What is needed> When you reach the line that holds "Instruction: Select the", start copying exactly and keep going through the final line of the data, leaving out pictures.

Collected data entries>
━━━

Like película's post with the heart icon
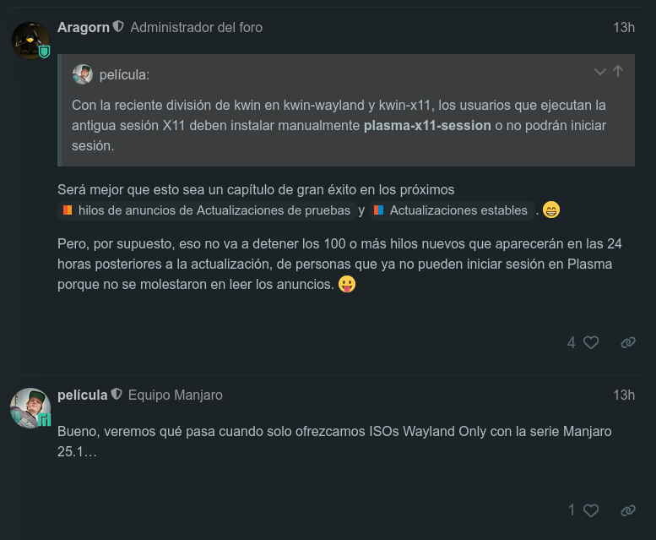point(591,510)
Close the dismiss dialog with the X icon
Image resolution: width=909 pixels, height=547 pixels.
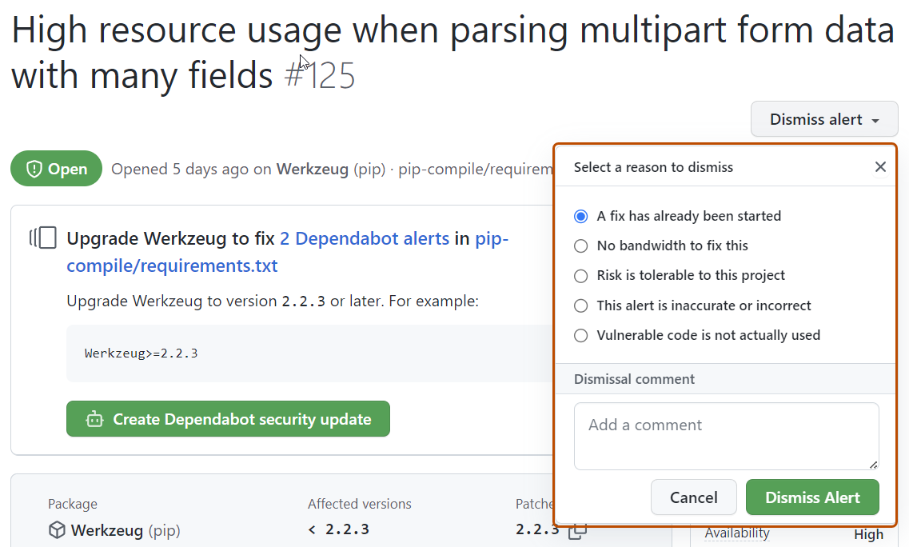click(880, 167)
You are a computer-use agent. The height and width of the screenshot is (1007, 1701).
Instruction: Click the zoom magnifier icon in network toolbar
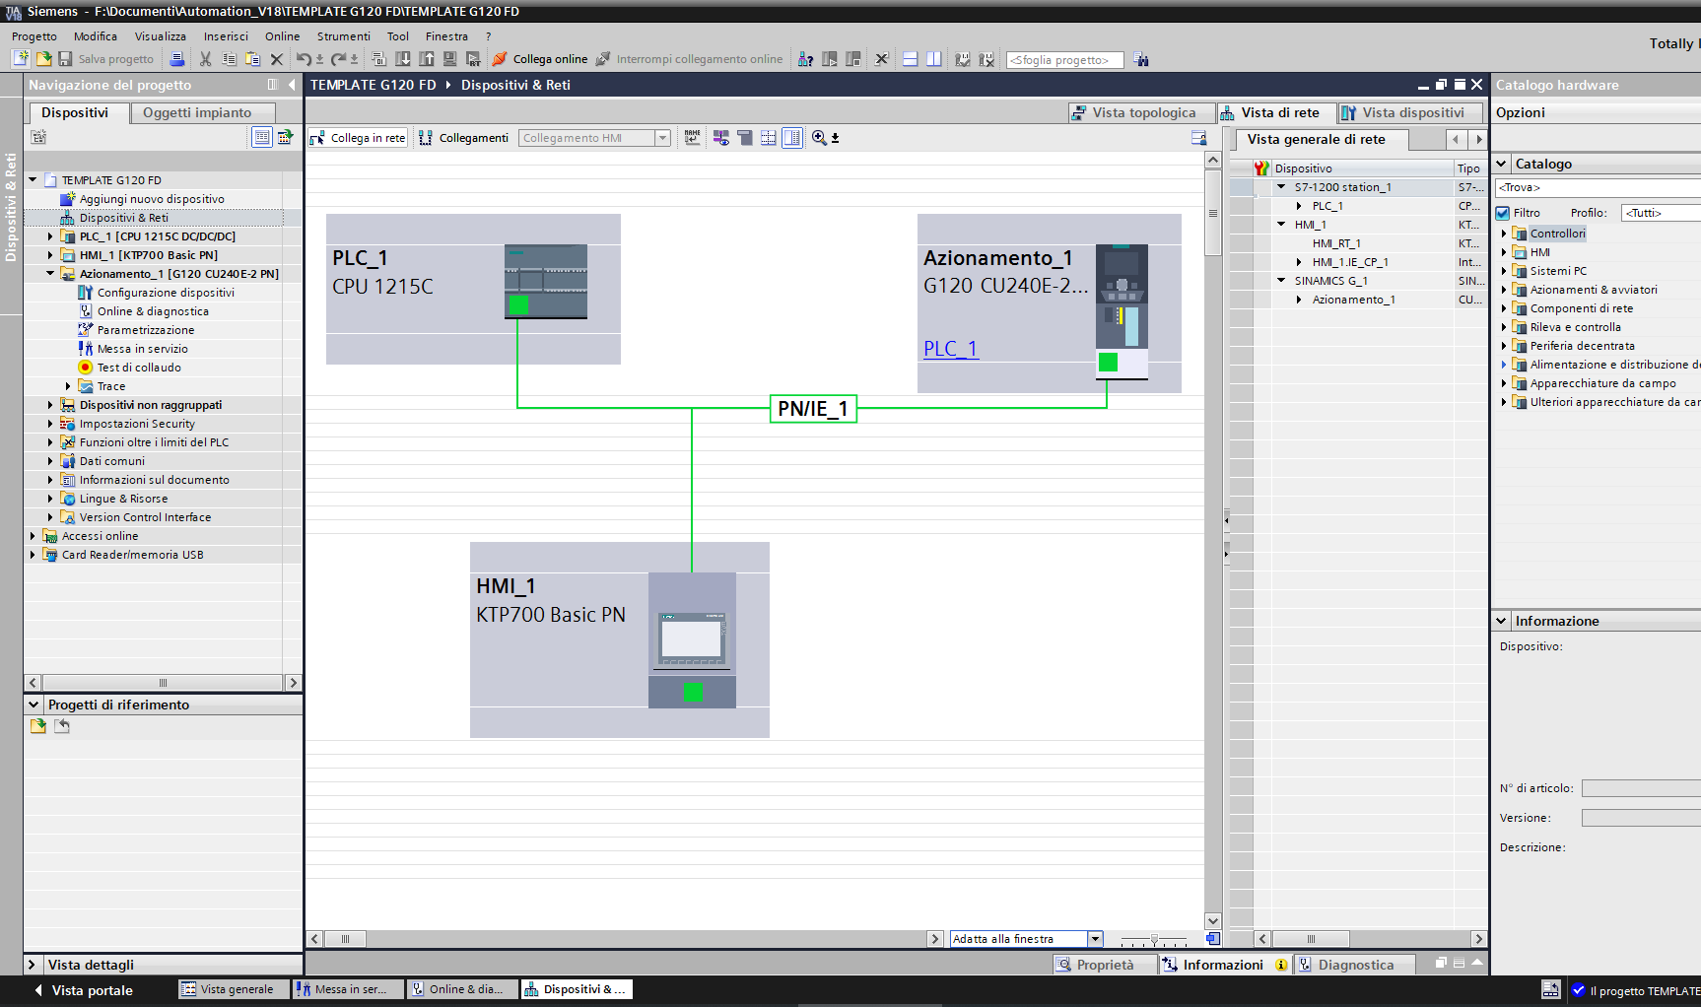point(819,138)
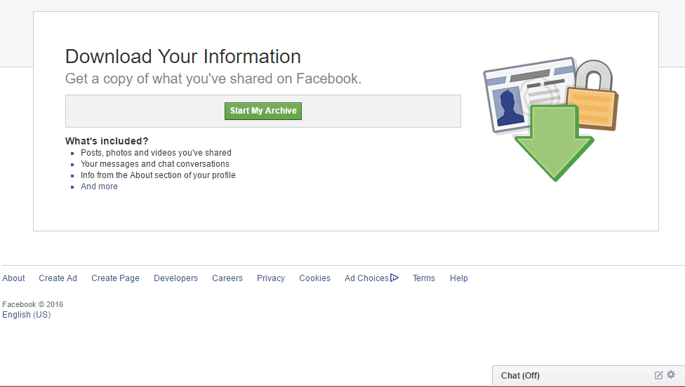685x387 pixels.
Task: Visit the Developers footer link
Action: click(x=175, y=278)
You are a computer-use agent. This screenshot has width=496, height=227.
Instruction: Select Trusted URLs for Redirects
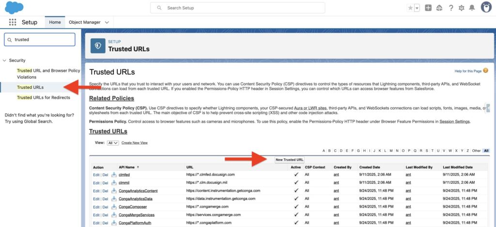click(43, 97)
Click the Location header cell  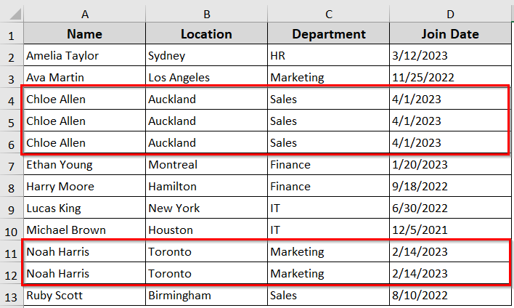tap(206, 34)
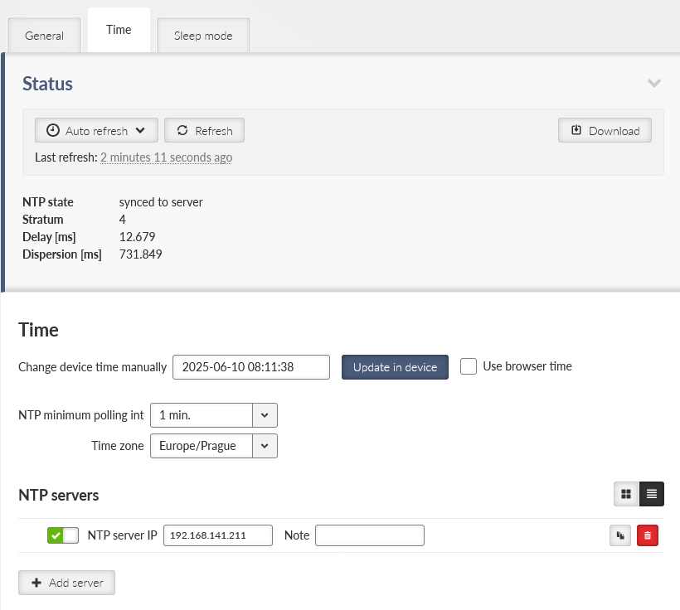Expand the Time zone dropdown
The image size is (680, 610).
tap(213, 446)
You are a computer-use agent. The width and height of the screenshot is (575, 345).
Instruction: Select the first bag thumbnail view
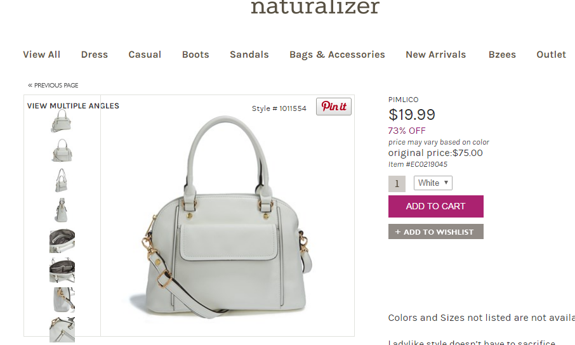(62, 120)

━━━

Solution for this exercise>
Instruction: Select the first bag thumbnail view
(62, 120)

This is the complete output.